[Stored records]
== Segment start ==

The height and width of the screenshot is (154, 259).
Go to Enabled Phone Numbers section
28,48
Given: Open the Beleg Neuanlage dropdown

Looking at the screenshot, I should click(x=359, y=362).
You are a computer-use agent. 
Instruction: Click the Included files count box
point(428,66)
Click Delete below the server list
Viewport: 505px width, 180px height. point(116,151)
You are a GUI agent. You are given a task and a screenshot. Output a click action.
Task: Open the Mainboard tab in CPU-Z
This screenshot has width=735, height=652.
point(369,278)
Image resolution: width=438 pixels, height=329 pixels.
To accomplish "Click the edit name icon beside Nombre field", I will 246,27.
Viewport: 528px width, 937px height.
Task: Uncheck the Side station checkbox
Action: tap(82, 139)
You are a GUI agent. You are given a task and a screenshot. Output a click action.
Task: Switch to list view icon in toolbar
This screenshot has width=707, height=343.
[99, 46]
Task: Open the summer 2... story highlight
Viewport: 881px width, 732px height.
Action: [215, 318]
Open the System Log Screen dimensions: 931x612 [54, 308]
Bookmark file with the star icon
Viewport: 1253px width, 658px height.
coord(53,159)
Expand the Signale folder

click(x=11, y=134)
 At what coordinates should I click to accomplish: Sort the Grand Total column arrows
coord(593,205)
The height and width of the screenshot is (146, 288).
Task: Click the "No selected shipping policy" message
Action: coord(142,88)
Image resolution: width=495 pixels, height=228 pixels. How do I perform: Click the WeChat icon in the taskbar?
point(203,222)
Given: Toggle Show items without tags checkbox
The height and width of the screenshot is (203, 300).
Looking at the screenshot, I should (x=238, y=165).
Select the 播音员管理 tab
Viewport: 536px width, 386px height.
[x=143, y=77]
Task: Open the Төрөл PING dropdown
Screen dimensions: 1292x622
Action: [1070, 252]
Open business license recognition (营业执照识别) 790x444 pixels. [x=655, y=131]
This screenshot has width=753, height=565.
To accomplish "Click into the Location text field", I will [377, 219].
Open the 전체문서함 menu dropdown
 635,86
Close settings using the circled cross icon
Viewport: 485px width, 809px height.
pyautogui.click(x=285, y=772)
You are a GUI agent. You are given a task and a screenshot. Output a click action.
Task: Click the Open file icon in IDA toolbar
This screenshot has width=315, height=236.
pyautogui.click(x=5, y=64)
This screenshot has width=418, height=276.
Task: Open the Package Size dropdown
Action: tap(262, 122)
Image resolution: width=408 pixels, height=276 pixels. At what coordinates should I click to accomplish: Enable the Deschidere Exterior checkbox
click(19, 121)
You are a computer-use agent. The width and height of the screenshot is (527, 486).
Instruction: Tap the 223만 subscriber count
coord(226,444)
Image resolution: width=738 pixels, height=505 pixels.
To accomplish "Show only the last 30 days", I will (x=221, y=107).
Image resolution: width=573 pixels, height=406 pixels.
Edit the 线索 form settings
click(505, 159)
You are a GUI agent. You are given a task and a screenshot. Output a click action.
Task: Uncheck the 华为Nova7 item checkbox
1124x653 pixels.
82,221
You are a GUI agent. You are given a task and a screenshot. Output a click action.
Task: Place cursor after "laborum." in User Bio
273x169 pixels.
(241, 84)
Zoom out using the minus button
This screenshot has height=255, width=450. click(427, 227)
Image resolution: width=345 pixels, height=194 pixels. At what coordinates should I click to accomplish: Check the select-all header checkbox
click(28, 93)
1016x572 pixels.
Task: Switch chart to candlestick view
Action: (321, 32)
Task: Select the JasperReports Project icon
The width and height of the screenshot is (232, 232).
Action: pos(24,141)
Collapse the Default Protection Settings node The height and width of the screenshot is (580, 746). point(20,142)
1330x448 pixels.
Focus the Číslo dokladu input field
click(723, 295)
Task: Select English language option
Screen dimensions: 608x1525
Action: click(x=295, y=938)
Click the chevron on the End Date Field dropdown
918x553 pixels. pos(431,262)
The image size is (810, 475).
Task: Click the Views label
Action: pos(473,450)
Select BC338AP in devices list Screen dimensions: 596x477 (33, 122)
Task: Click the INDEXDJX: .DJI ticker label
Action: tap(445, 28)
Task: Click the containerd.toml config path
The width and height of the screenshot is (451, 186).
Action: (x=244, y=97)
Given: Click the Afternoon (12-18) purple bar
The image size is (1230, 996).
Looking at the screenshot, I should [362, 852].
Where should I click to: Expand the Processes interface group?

== Segment end ==

WHAT THE TASK REQUIRES:
All the entries above must be repeated exactly as they were given.

YOUR RESPONSE:
The height and width of the screenshot is (154, 259).
Go to Enabled Phone Numbers section
28,48
Given: Open the Beleg Neuanlage dropdown

Looking at the screenshot, I should click(x=359, y=362).
You are a computer-use agent. 
Instruction: Click the Included files count box
point(428,66)
Click Delete below the server list
Viewport: 505px width, 180px height. point(116,151)
You are a GUI agent. You are given a task and a screenshot. Output a click action.
Task: Open the Mainboard tab in CPU-Z
This screenshot has width=735, height=652.
point(369,278)
Image resolution: width=438 pixels, height=329 pixels.
To accomplish "Click the edit name icon beside Nombre field", I will 246,27.
Viewport: 528px width, 937px height.
Task: Uncheck the Side station checkbox
Action: tap(82, 139)
You are a GUI agent. You are given a task and a screenshot. Output a click action.
Task: Switch to list view icon in toolbar
This screenshot has width=707, height=343.
[99, 46]
Task: Open the summer 2... story highlight
Viewport: 881px width, 732px height.
Action: [215, 318]
Open the System Log Screen dimensions: 931x612 [54, 308]
Bookmark file with the star icon
Viewport: 1253px width, 658px height.
coord(53,159)
Expand the Signale folder

click(x=11, y=134)
 At what coordinates should I click to accomplish: Sort the Grand Total column arrows
coord(593,205)
The height and width of the screenshot is (146, 288).
Task: Click the "No selected shipping policy" message
Action: coord(142,88)
Image resolution: width=495 pixels, height=228 pixels. How do I perform: Click the WeChat icon in the taskbar?
point(203,222)
Given: Toggle Show items without tags checkbox
The height and width of the screenshot is (203, 300).
Looking at the screenshot, I should (x=238, y=165).
Select the 播音员管理 tab
Viewport: 536px width, 386px height.
[x=143, y=77]
Task: Open the Төрөл PING dropdown
Screen dimensions: 1292x622
Action: [1070, 252]
Open business license recognition (营业执照识别) 790x444 pixels. [x=655, y=131]
This screenshot has width=753, height=565.
To accomplish "Click into the Location text field", I will [377, 219].
Open the 전체문서함 menu dropdown
 635,86
Close settings using the circled cross icon
Viewport: 485px width, 809px height.
pyautogui.click(x=285, y=772)
You are a GUI agent. You are given a task and a screenshot. Output a click action.
Task: Click the Open file icon in IDA toolbar
This screenshot has width=315, height=236.
pyautogui.click(x=5, y=64)
This screenshot has width=418, height=276.
Task: Open the Package Size dropdown
Action: tap(262, 122)
Image resolution: width=408 pixels, height=276 pixels. At what coordinates should I click to accomplish: Enable the Deschidere Exterior checkbox
click(19, 121)
You are a computer-use agent. The width and height of the screenshot is (527, 486).
Instruction: Tap the 223만 subscriber count
coord(226,444)
Image resolution: width=738 pixels, height=505 pixels.
To accomplish "Show only the last 30 days", I will (x=221, y=107).
Image resolution: width=573 pixels, height=406 pixels.
Edit the 线索 form settings
click(505, 159)
You are a GUI agent. You are given a task and a screenshot. Output a click action.
Task: Uncheck the 华为Nova7 item checkbox
1124x653 pixels.
82,221
You are a GUI agent. You are given a task and a screenshot. Output a click action.
Task: Place cursor after "laborum." in User Bio
273x169 pixels.
(241, 84)
Zoom out using the minus button
This screenshot has height=255, width=450. click(427, 227)
Image resolution: width=345 pixels, height=194 pixels. At what coordinates should I click to accomplish: Check the select-all header checkbox
click(28, 93)
1016x572 pixels.
Task: Switch chart to candlestick view
Action: (321, 32)
Task: Select the JasperReports Project icon
The width and height of the screenshot is (232, 232).
Action: pos(24,141)
Collapse the Default Protection Settings node The height and width of the screenshot is (580, 746). point(20,142)
1330x448 pixels.
Focus the Číslo dokladu input field
click(723, 295)
Task: Select English language option
Screen dimensions: 608x1525
Action: click(x=295, y=938)
Click the chevron on the End Date Field dropdown
918x553 pixels. pos(431,262)
The image size is (810, 475).
Task: Click the Views label
Action: pos(473,450)
Select BC338AP in devices list Screen dimensions: 596x477 (33, 122)
Task: Click the INDEXDJX: .DJI ticker label
Action: tap(445, 28)
Task: Click the containerd.toml config path
The width and height of the screenshot is (451, 186).
Action: (x=244, y=97)
Given: Click the Afternoon (12-18) purple bar
The image size is (1230, 996).
Looking at the screenshot, I should [362, 852].
Where should I click to: Expand the Processes interface group?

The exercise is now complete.